YOUR ASSIGNMENT |
Write out each line of the records that has "apps" in it.

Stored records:
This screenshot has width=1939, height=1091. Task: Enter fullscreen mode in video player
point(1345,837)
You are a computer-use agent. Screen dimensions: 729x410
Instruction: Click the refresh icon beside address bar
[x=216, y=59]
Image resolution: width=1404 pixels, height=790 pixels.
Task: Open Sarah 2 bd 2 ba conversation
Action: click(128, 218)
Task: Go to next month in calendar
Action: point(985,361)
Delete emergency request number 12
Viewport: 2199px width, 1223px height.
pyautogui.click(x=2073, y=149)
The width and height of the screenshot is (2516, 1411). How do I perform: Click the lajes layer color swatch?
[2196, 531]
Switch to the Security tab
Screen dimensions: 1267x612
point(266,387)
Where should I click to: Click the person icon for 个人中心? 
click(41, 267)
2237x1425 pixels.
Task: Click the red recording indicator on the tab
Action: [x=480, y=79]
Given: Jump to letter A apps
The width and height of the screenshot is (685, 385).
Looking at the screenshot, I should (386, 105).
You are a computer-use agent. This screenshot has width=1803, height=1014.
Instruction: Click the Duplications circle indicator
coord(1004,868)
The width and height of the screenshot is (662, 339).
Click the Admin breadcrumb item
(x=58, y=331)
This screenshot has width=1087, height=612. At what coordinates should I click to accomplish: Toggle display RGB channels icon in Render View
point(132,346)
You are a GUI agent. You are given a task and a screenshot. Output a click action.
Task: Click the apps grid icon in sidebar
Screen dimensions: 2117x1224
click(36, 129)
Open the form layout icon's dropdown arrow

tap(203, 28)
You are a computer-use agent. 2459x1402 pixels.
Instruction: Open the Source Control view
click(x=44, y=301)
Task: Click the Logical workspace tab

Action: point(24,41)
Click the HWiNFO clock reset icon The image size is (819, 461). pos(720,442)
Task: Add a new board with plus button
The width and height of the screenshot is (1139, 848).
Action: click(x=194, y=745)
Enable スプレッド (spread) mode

TASK SOLUTION |
Given: Jump to letter A apps
Task: Click the apps grid icon in sidebar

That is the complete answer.